Reflections on bike lanes and moving forward

I am very excited about Edmonton’s Bicycle Transportation Plan.  When City Council adopted the plan, the very idea suggested to me that we were thinking like a modern city.

Our Bicycle Transportation Plan says Edmonton needs to “provide an integrated system of roadway, public transit, pedestrian, and bicycle facilities to accommodate the travel needs of citizens, businesses, and visitors.”

I support this vision.

But Edmonton has been a city of automobiles for most of its history. Our neighbourhoods are primarily built around the car as a dominant mode of transportation.

So as we move to modernize our transportation infrastructure, and enable Edmontonians to use other modes of transportation, we must understand the tension this change will bring. We must be willing to listen very closely to those who have moved around our city exclusively in automobiles. When we introduce bike lanes that impact traffic like they have in south Edmonton, we cannot be surprised by, or glib about the confusion, frustration and backlash amongst drivers.

Since being elected, my conversations with Administration have suggested that the main motivation for prioritizing bike lanes in south Edmonton was that it more affordable to put them there.

Most of the costs of installing the bikes lanes are associated with fixing underlying roads.  Although bike lanes in core neighborhoods, like downtown and Old Strathcona, would be readily used, roads in these neighborhoods are in rough shape. Such rough shape, in fact, that an investment in these neighbourhoods would result in far less installed bike lanes than we could achieve by making the same investment in newer neighbourhoods.

This quantity before quality mentality begins with the funding decisions of City Council.

City Council, which is ultimately accountable for these changes must commit to quality over quantity when it comes to policy implementation. This means when we direct our administration to develop a modern Bicycle Transportation Plan we must fund it for success, rather than for failure.

We tried to save money by doing it on the cheap.
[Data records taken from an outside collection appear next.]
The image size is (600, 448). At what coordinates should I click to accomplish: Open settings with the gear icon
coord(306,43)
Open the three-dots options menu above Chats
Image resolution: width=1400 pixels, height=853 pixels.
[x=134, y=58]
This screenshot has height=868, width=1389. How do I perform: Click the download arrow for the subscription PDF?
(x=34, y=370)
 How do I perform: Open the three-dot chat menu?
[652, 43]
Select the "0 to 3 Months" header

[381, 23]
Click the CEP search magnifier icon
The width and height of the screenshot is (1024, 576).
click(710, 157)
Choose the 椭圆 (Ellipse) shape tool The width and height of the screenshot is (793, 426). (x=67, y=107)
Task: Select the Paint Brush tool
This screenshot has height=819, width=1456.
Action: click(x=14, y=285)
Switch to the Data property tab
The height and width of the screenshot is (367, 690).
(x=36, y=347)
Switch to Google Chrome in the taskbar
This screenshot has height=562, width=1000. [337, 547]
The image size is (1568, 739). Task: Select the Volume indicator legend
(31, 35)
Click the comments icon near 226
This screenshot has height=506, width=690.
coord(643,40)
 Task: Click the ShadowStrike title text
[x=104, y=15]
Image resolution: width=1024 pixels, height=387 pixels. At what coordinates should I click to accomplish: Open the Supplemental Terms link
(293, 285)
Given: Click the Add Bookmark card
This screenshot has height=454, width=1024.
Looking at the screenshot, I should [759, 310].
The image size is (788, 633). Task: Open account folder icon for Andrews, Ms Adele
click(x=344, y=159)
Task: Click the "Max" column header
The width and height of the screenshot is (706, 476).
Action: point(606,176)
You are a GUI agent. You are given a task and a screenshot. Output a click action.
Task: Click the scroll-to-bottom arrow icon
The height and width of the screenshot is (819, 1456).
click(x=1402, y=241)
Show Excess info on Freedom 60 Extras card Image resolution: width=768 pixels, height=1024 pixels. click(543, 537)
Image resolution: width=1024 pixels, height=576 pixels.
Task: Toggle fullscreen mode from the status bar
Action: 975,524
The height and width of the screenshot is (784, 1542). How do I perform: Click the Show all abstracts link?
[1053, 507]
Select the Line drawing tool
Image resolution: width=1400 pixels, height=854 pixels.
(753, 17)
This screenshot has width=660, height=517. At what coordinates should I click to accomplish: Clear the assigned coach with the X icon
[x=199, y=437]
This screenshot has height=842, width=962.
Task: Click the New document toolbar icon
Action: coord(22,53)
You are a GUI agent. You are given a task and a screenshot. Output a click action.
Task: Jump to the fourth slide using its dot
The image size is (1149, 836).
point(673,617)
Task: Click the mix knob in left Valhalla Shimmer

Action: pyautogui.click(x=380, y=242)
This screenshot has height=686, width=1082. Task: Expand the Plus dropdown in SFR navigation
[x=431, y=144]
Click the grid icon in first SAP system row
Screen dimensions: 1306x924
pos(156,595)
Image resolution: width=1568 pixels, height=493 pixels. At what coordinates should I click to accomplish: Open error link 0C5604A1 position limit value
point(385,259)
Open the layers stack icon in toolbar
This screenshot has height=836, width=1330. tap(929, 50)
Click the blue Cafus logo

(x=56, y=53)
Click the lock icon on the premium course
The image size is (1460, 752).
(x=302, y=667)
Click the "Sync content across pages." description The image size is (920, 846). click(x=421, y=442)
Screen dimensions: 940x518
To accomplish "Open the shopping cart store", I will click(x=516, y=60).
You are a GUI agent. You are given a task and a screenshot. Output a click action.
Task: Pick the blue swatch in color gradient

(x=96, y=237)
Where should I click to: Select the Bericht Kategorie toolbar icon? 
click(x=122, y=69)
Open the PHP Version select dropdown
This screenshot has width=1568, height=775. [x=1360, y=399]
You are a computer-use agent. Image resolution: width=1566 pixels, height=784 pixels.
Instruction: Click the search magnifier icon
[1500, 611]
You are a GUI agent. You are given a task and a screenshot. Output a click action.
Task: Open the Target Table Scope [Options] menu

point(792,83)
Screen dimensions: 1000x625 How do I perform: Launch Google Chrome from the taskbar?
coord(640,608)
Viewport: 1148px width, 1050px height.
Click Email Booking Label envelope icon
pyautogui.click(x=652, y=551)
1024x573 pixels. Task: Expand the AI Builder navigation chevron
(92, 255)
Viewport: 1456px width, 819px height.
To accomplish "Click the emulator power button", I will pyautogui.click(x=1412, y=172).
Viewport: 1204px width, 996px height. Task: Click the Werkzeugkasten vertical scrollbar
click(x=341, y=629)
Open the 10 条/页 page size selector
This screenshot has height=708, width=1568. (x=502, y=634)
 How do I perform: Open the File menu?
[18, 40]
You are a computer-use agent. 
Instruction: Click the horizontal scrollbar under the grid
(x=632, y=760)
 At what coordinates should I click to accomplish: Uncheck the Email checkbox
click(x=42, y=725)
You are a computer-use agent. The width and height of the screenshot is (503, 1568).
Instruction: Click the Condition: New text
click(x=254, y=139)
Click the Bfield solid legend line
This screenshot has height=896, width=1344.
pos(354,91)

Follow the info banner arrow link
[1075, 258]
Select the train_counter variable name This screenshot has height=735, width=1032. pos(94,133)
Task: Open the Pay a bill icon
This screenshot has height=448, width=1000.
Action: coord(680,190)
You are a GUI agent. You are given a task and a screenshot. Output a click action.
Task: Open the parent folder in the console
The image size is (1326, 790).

As a result, communities that were excited about bicycle facilities are still waiting, and communities that were less excited have been forced to frantically adjust to the new infrastructure.

Tomorrow night -  Tuesday, November 26th at 7 p.m. - at the Southside Pentecostal Assembly Gymnasium I am hosting a Bike Lanes Meeting for residents of Ward 10 and anyone committed to the success of our Bicycle Transportation Master Plan.

As we look forward to the 2014 and beyond we have three big challenges in my view:

  1. Ensuring the necessary resources are available to build safe bike lanes that will be well used, encourage more ridership and serve higher density core neighbourhoods year round where car traffic and cycle traffic are most likely to interact.

  2. Correct implementation errors made in south Edmonton that so many residents feel have created confusion, congestion, and safety concerns.

  3. Improve the consultation process with communities where bike lanes will be installed. The community consultation on the overall strategy was excellent, but clearly the consultation at the community level did not succeed in creating an educated and supportive public.

I am hopeful that Tuesday’s meeting will contribute to achieving the long-term success of our Bicycle Transportation Plan.